Some may naturally react to the rising presence of woke right figures as simply being a few loud voices or a trend confined to social media. Public polling suggests otherwise.

20% of Gen Z thinks the Holocaust was a myth. 40% of Gen Z agreed that “rule by a strong leader, where a strong leader can make decisions without interference from the legislature or from the courts” would be a good system of government. 

Of the top five trending podcasts on Spotify, three are woke right: Carlson; Nick Fuentes, Holocaust denier; and Candace Owens, who claims that Nazi doctor Josef Mengele’s experiments were “bizarre propaganda” and that “Jewish people control the media.” Fuentes’ podcast has since been removed from Spotify. 

The Horseshoe Theory: When Extremes Meet

The left is not immune from this thinking either. The extremes of both ideological ends are often much closer to each other than it appears to be.

Ana Kasparian, media journalist and co-host of the progressive online news programs, The Young Turks, alleged that politicians have “sold America out to [their] masters” and “our country is occupied and controlled by the Israelis.” Kasparian has also referred to Israelis as thinking they are “God’s chosen people, [but acting] like absolute demons” and suggested Israel had prior knowledge about the September 11th attacks. Kasparian, who recently appeared on Carlson’s podcast, repackages David Duke’s—the former Grand Wizard of the Ku Klux Klan—“Zionist Occupied Government” myth with a progressive facade.
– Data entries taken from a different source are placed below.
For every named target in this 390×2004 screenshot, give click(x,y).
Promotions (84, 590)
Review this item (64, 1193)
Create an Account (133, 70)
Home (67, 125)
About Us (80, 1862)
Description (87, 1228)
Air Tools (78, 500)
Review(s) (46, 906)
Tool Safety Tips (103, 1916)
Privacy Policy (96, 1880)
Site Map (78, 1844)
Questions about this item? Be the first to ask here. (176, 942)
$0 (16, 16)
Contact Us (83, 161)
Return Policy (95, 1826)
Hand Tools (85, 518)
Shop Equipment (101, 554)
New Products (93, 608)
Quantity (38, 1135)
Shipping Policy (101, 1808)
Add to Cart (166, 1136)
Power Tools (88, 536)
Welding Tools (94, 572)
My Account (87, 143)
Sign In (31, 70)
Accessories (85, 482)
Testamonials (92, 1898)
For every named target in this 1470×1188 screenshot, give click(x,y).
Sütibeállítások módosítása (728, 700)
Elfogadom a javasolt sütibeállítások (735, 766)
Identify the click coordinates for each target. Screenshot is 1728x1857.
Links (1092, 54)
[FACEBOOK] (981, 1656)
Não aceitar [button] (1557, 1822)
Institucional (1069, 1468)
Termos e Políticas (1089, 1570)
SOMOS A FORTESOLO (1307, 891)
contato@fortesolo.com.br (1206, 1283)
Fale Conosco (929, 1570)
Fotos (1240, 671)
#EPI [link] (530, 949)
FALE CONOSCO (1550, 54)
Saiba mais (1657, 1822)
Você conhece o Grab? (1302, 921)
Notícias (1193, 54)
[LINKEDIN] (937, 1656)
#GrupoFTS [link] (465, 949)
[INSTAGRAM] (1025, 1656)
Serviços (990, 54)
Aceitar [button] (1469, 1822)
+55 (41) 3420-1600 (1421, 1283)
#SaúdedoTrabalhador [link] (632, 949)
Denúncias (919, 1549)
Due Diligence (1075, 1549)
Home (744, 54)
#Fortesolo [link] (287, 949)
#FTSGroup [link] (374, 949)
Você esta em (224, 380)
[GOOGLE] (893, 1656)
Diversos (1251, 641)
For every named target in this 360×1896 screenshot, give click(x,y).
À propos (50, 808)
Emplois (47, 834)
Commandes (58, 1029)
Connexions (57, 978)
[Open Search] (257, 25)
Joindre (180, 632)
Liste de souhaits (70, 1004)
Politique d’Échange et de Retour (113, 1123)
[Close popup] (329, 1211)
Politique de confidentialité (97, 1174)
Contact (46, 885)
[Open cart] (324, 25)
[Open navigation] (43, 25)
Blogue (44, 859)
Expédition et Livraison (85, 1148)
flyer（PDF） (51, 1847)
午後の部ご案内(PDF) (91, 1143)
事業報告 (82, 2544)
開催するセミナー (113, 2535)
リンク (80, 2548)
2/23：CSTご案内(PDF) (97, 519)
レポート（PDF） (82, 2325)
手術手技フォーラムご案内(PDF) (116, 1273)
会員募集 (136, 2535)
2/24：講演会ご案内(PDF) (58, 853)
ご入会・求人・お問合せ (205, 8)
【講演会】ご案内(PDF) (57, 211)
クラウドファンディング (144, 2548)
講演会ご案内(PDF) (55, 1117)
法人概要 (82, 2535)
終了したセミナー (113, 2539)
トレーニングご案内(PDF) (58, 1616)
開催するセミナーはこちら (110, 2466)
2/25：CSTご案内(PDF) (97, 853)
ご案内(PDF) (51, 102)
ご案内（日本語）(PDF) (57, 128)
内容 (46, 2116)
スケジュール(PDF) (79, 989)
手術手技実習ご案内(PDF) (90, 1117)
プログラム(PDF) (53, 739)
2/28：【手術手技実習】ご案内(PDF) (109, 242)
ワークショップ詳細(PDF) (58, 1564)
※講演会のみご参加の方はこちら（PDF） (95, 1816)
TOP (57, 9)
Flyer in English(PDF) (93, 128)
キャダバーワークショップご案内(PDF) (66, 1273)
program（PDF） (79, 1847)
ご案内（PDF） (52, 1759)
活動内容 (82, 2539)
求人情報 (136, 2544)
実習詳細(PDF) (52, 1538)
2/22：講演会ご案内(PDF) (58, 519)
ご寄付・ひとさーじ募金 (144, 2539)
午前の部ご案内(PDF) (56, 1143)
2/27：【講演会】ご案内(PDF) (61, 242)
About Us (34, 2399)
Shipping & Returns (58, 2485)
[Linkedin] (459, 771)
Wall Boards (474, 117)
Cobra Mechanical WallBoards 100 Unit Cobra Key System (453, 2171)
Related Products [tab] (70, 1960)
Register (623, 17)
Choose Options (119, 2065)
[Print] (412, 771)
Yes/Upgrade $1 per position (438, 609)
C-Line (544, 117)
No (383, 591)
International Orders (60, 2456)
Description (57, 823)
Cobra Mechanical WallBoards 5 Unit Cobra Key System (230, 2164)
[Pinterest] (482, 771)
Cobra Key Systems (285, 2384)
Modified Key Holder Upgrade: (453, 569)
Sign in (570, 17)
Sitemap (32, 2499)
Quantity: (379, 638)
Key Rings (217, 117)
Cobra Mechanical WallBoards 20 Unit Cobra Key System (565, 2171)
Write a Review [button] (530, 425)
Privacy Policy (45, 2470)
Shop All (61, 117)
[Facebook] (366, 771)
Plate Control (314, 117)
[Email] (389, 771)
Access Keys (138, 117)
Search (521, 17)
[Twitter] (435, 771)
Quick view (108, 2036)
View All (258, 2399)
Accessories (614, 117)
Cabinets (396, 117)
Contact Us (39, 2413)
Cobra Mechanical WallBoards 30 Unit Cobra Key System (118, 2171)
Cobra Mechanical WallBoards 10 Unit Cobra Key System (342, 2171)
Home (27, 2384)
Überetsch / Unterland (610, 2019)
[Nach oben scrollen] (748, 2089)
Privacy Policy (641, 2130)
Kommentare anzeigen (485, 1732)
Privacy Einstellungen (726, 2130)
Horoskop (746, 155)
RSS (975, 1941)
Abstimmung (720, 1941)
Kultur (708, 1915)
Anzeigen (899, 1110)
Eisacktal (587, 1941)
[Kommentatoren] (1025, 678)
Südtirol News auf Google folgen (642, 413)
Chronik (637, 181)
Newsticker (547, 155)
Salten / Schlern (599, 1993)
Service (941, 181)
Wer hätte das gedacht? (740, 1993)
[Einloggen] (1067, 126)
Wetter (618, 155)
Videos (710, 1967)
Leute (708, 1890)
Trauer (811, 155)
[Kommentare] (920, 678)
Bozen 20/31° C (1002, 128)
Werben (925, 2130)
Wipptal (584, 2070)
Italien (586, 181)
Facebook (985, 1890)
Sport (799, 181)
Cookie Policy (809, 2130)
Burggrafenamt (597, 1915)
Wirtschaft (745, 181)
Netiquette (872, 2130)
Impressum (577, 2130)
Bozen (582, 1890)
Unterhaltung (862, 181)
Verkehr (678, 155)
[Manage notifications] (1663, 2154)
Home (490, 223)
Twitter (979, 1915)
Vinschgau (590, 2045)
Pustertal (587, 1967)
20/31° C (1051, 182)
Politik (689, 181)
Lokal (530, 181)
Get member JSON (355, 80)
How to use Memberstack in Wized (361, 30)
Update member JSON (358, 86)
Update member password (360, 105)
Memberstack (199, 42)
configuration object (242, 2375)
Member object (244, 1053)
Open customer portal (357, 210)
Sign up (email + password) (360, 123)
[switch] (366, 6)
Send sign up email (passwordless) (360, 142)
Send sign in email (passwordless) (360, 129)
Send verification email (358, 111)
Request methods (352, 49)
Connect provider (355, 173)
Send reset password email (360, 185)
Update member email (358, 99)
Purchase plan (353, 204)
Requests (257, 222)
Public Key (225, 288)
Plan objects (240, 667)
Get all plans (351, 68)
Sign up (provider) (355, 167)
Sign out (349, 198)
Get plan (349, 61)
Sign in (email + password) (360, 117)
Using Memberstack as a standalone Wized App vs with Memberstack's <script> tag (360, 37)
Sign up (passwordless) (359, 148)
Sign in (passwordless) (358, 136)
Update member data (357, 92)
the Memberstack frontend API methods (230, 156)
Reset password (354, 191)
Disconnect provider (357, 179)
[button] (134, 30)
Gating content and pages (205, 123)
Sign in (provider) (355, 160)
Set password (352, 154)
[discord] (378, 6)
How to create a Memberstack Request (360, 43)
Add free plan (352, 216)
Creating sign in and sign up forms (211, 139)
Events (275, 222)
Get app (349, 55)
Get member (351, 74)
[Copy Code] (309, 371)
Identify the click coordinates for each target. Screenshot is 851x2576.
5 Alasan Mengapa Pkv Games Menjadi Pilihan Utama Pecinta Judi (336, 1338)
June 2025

It can be easy to dismiss the woke right as a stew of online provocateurs and podcasters shouting into their own echo chambers. But ideas that start off as edgy or confined to TikTok can often leak into the mainstream. 

The woke right pitches an ideology of empowerment for disillusioned young men, but beneath the talk of grievance and self-improvement is something deeper: hate. It’s not just a rejection of left-wing wokeness, but the ideas of reason and tolerance themselves.